Texto para análise:

:::

Entre o “nunca pior” e o “façam favor de ser otimistas”
Infelizmente, vemos hoje no cenário internacional e no contexto geopolítico quem repita, vezes sem conta, ‘danças-da-chuva’ cujo único objetivo parece ser o de converter nuvens em tempestade.
Depois de quatro anos atípicos consecutivos, 2024 foi o primeiro de um regresso a uma certa normalidade no mercado do chamado grande consumo.
Depois de um início de década marcado pelo espetro da pandemia, seguiram-se dois anos de hiperinflação que como, por estes dias, referia um estudo divulgado pelo Banco Central Europeu, deixou ‘cicatrizes’ nos consumidores por toda a Europa, com uma diferença bastante acentuada entre uma efetiva recuperação do poder de compra em 2024 e uma perceção que parece ainda não ter chegado ao cérebro e à carteira de muitas famílias. E Portugal não constitui exceção, apesar de indicadores económicos razoavelmente otimistas.
O ano terminado há poucas semanas deixou Portugal numa posição razoavelmente positiva, com um crescimento do Produto Interno Bruto bastante acima do que ocorreu nos restantes países da Zona Euro, especialmente os situados a leste dos Pireneus, onde se vive uma conjuntura económica (e política) muito difícil e complexa, uma mistura de uma quase ingovernabilidade em países-chave com uma economia a viver um muito mau momento, com o esgotamento de modelos seguidos durante décadas e com o setor automóvel a gerar um efeito multiplicador muito negativo, que motiva um estranho estado de quase depressão coletiva.
Portugal (e Espanha) vivem hoje num aparente contraciclo, falando-se agora frequentemente no ‘oásis ibérico’, misturando uma estranha (mas real) estabilidade governativa (quem diria?), com um maior afastamento do conflito a leste e um modelo económico um pouco menos dependente seja de setores que vivem momentos de profunda transformação, seja do fornecimento energético proveniente da Rússia.

:::

Perguntas a responder:
1. Que expressão se usa agora com frequência, segundo o texto sobre a economia portuguesa, para designar o contraciclo em que vivem Portugal e Espanha?
2. Prossiga o texto sobre a economia portuguesa a partir da última frase apresentada.

:::

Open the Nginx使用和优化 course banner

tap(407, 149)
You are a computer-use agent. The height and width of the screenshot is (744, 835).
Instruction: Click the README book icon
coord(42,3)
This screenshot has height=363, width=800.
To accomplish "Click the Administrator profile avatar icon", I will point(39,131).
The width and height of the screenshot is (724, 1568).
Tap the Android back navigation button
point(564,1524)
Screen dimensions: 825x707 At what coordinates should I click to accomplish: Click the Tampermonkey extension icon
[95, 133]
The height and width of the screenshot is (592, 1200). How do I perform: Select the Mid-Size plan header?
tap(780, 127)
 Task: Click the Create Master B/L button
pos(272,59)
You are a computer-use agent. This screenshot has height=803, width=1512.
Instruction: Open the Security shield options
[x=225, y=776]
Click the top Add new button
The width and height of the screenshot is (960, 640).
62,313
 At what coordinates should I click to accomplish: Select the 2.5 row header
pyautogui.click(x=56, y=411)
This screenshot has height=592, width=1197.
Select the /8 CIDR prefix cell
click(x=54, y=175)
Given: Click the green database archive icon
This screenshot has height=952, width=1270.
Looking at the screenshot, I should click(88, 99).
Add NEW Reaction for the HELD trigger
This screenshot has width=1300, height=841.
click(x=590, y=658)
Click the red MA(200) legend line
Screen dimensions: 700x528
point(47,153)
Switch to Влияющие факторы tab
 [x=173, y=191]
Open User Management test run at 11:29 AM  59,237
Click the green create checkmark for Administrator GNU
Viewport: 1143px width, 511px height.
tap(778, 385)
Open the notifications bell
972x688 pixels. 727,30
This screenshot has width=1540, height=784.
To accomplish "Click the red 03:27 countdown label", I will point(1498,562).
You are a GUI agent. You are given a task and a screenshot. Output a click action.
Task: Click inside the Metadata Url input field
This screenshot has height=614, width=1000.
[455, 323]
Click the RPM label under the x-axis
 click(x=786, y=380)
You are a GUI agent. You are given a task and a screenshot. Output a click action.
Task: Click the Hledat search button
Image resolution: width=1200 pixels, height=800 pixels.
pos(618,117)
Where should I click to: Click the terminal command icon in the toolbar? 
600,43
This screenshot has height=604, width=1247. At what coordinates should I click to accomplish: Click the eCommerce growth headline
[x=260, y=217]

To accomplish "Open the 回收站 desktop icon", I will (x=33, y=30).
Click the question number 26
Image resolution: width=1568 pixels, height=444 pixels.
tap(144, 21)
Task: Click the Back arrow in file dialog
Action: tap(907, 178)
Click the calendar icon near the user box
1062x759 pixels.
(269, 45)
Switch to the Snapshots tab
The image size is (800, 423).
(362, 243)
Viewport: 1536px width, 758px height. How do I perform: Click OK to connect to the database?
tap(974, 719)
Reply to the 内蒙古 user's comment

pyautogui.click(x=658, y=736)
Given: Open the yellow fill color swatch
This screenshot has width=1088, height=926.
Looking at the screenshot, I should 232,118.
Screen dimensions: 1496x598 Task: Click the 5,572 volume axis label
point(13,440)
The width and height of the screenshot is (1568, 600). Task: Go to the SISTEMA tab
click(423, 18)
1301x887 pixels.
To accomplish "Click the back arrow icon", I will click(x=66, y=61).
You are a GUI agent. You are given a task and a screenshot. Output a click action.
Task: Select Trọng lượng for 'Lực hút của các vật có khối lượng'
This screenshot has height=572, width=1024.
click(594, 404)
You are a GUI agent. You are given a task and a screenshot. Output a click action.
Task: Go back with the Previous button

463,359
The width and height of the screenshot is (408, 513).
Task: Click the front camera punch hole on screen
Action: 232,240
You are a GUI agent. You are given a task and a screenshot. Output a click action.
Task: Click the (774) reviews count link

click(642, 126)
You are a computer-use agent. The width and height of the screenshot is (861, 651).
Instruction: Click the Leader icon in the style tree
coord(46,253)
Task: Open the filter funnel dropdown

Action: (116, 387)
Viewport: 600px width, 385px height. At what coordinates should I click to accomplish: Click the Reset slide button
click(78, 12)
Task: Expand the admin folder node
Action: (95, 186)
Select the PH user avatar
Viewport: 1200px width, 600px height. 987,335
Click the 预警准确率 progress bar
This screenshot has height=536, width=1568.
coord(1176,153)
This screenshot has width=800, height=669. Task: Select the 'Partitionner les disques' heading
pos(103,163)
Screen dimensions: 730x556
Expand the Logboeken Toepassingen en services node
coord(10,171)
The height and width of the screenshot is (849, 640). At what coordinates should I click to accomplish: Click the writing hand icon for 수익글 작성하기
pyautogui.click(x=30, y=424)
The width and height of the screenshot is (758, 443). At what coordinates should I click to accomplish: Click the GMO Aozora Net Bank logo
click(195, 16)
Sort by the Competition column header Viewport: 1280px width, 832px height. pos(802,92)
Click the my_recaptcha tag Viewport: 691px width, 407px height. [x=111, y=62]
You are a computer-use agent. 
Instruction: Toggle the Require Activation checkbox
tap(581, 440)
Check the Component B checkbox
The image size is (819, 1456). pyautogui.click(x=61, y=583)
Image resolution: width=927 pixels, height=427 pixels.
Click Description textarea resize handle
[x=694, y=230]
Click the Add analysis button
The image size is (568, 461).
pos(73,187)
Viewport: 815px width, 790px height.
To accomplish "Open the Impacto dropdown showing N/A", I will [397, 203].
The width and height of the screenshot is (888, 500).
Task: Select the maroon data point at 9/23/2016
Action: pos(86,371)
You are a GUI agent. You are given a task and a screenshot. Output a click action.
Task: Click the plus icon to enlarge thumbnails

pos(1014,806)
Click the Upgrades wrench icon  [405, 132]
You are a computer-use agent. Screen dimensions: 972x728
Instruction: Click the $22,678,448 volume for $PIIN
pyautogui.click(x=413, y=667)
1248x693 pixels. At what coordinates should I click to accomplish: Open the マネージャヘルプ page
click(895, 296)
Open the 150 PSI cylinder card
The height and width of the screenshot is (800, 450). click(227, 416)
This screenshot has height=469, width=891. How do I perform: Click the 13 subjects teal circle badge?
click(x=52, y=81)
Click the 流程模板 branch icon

:::

Respostas às perguntas:
1. ‘Oásis ibérico’.

2.
Contudo, pelo menos no caso português, sendo estes países europeus (França, Alemanha, Reino Unido, Bélgica, Holanda, Áustria, Polónia,…) o mercado de destino maioritário das exportações nacionais e também o mercado de origem prioritário nas emissões de turismo para o nosso país, há um claro efeito de arrastamento e de contágio que, mais cedo ou mais tarde, nos tenderá a atingir.
Ainda assim, o presente apresenta perspetivas positivas e empurra os índices de confiança em Portugal, um país onde esses índices são tradicionalmente baixos.
Estamos, pois, a meio caminho entre o nosso atávico “nunca pior” e um quase envergonhado “façam o favor de ser (um bocadinho) otimistas”.
Quando entramos em 2024, os sinais positivos estavam já no horizonte de um setor, como o do grande consumo, cuja performance tem uma relação direta com o poder de compra dos cidadãos. Uma inflação muito mais controlada, fazia antecipar ganhos salariais reais. Um orçamento disponível, para muitas famílias, beneficiando da menor fiscalidade em sede de IRS ou de adições geradas por complementos de pensões. E, num país com elevados níveis de endividamento bancário (especialmente associado ao crédito à habitação), pelo impacto que seria gerado pela redução das taxas de juro. Há um ano, o grande ponto de interrogação era exatamente esse: quando chegaria essa redução das taxas de referência e qual seria a dimensão dessa descida.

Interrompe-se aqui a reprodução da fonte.